• [WHAT IS EXPECTED]
The answer must be an exact copy of the lines from the one with "Task: Uncheck the 提交大小 checkbox" to the last line of the entries below, both included, and must contain no pictures.

Stored dataset items:
= = = = = = =

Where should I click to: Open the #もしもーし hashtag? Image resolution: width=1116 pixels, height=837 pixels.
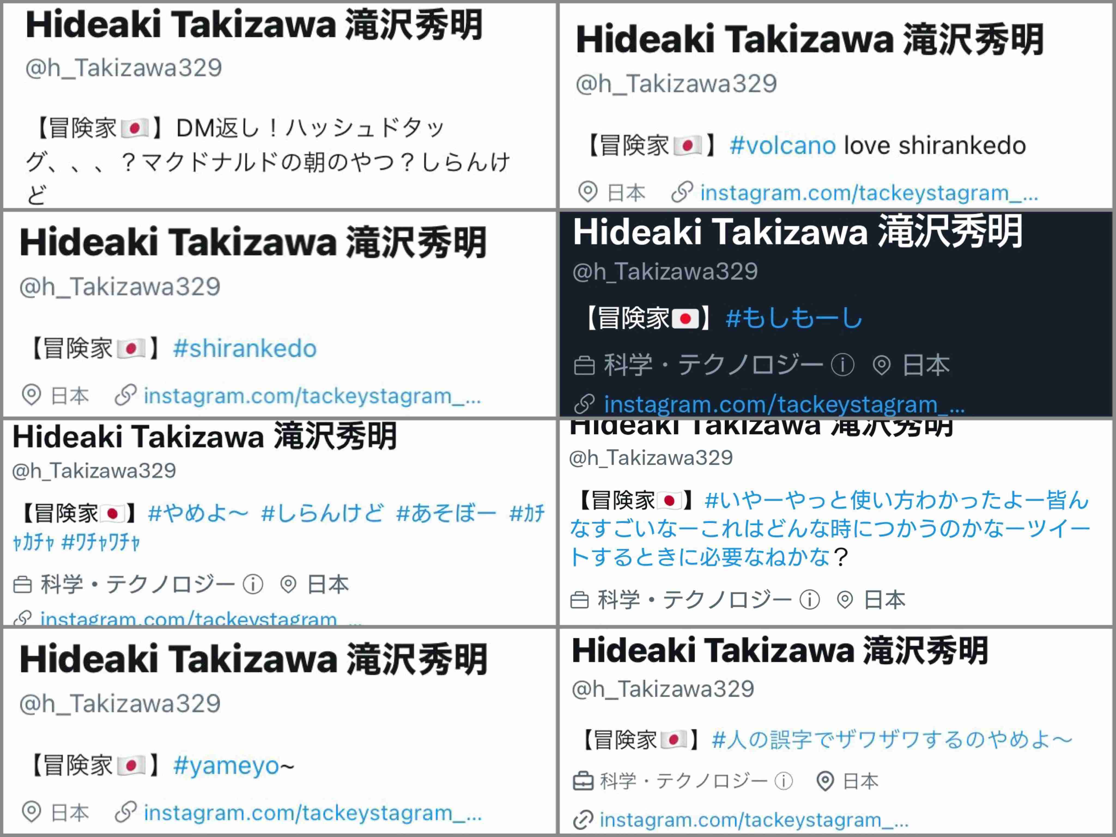pos(794,318)
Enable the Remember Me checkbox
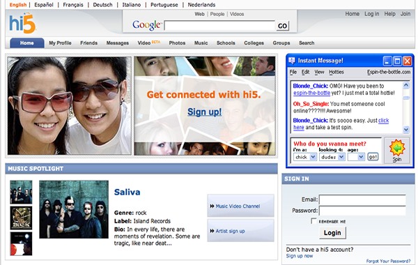418x265 pixels. 314,221
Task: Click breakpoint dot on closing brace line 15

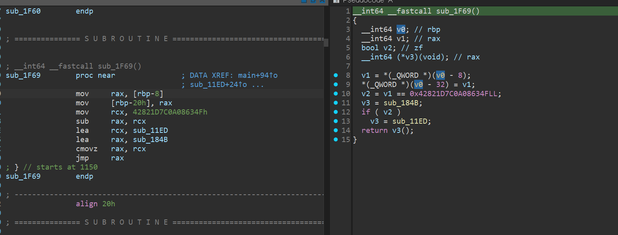Action: click(x=336, y=140)
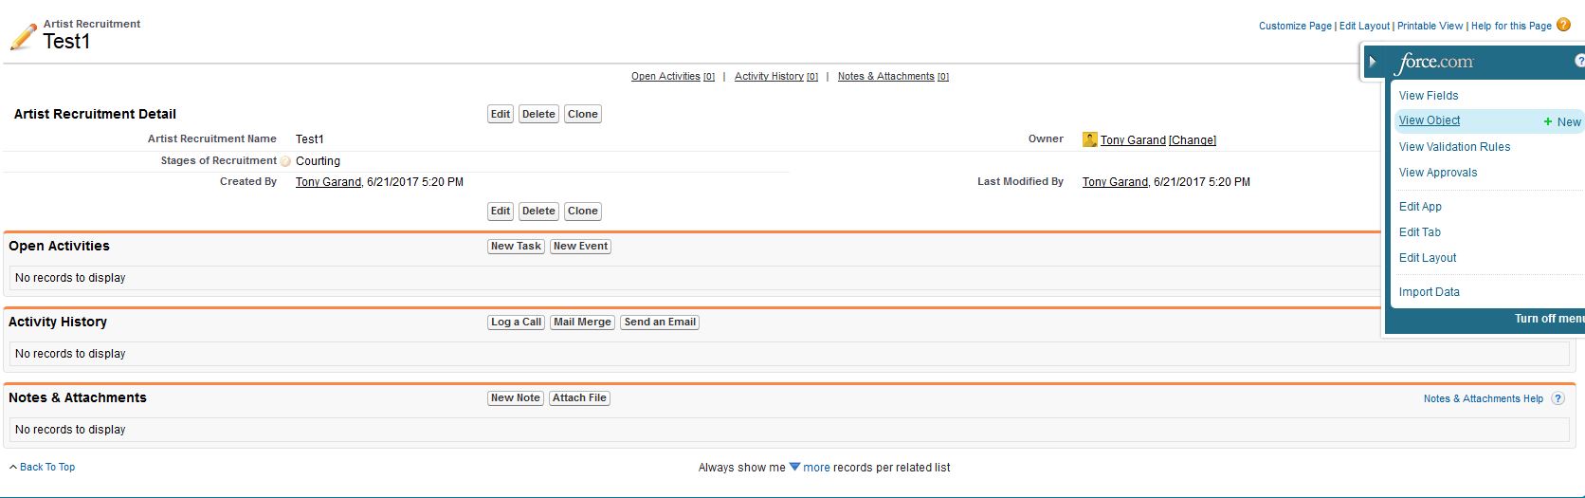The image size is (1585, 498).
Task: Click the Stages of Recruitment help icon
Action: 285,161
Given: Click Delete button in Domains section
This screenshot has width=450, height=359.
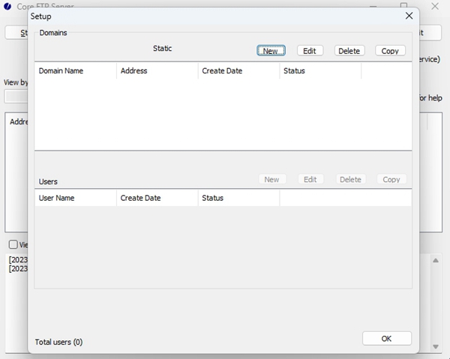Looking at the screenshot, I should [x=349, y=51].
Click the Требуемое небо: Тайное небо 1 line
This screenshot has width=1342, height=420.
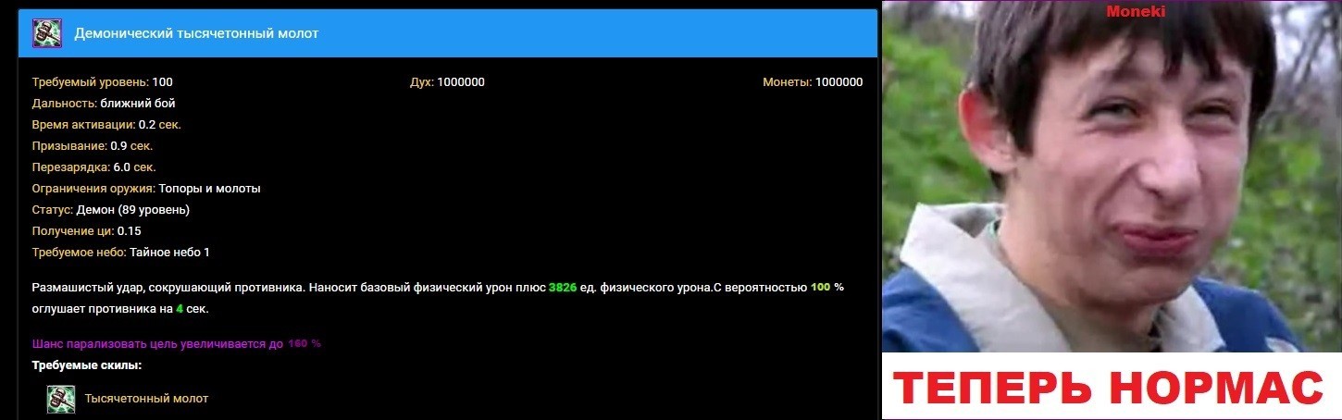click(121, 253)
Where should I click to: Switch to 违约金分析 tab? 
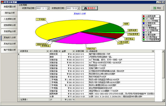pos(9,13)
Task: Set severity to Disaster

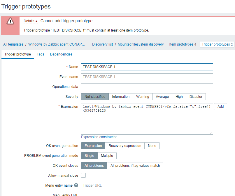Action: (196, 97)
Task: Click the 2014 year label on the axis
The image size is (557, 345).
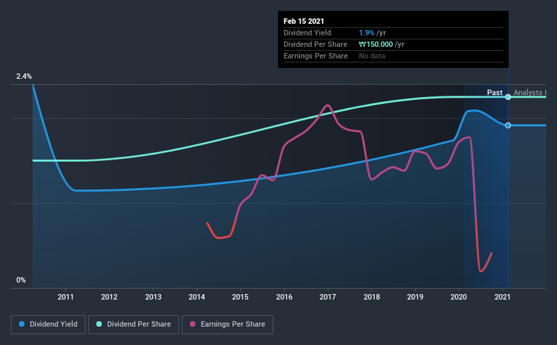Action: coord(197,297)
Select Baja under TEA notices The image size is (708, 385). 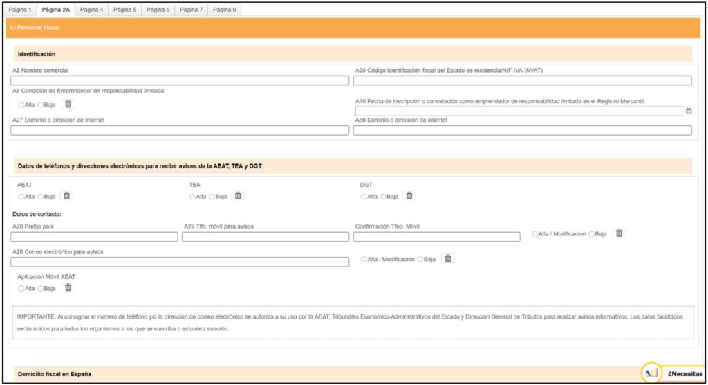click(212, 197)

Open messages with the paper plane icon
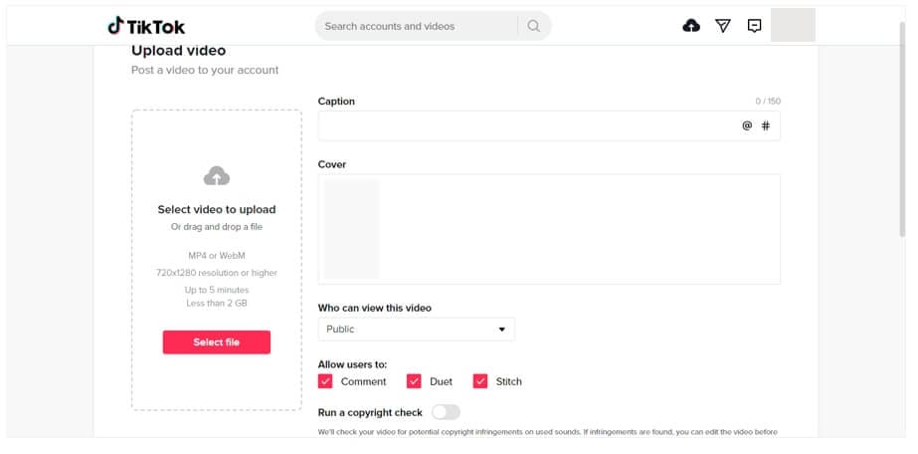pos(723,26)
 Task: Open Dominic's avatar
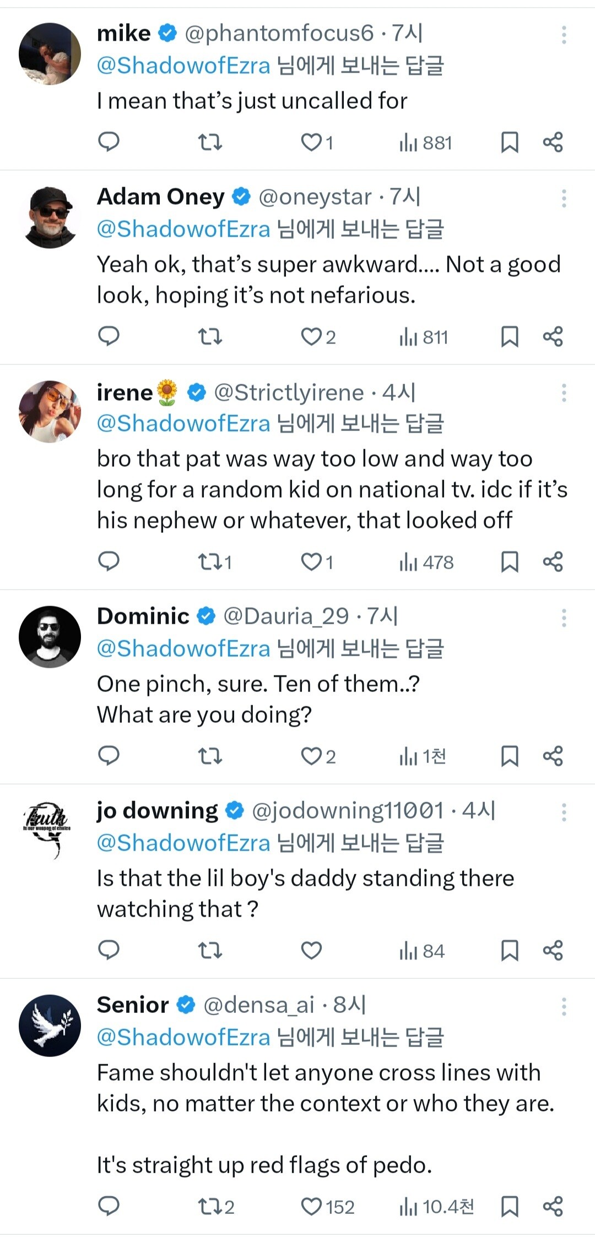pyautogui.click(x=50, y=637)
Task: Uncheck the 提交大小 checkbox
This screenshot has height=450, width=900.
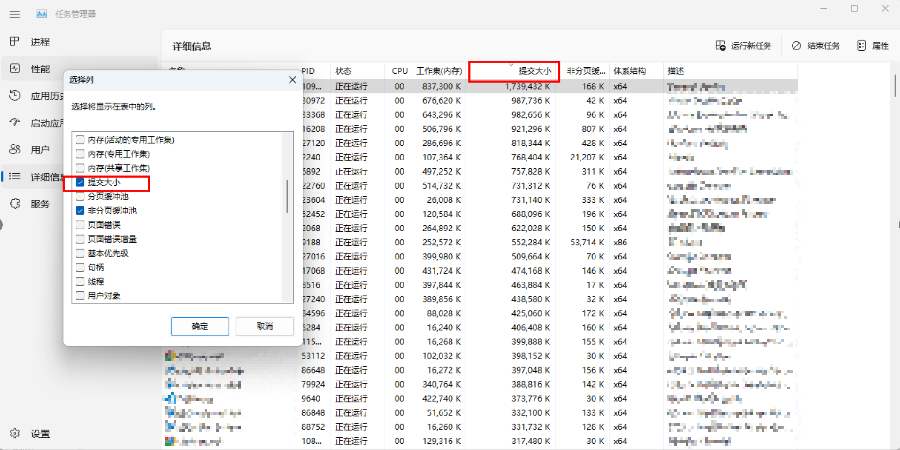Action: click(x=80, y=183)
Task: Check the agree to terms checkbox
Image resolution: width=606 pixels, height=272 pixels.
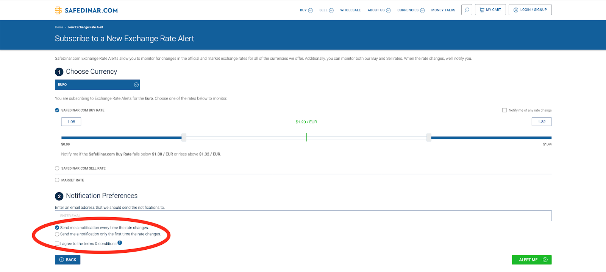Action: (57, 244)
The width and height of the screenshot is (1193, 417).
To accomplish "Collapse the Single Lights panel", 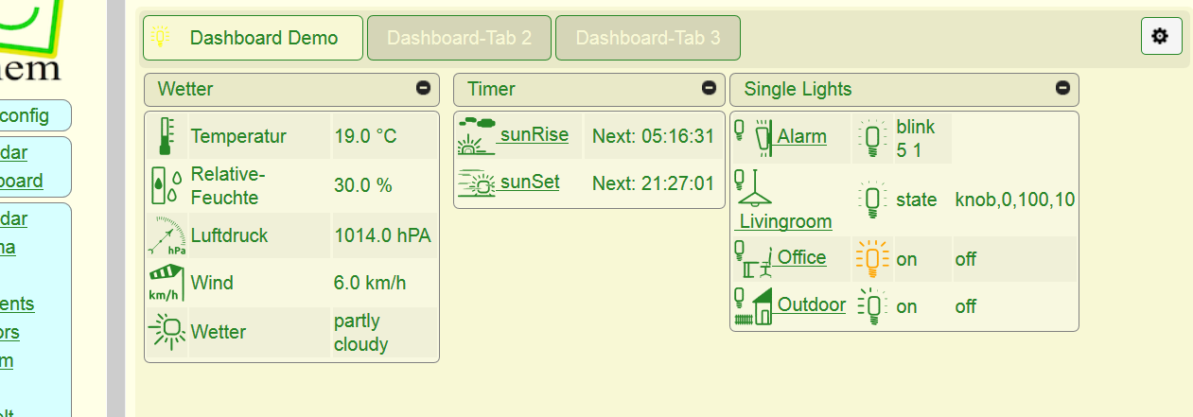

= = = = = = =

• [EXPECTED ANSWER]
Task: Uncheck the 提交大小 checkbox
This screenshot has height=450, width=900.
Action: click(x=80, y=183)
Task: Check the agree to terms checkbox
Image resolution: width=606 pixels, height=272 pixels.
Action: (57, 244)
The width and height of the screenshot is (1193, 417).
To accomplish "Collapse the Single Lights panel", 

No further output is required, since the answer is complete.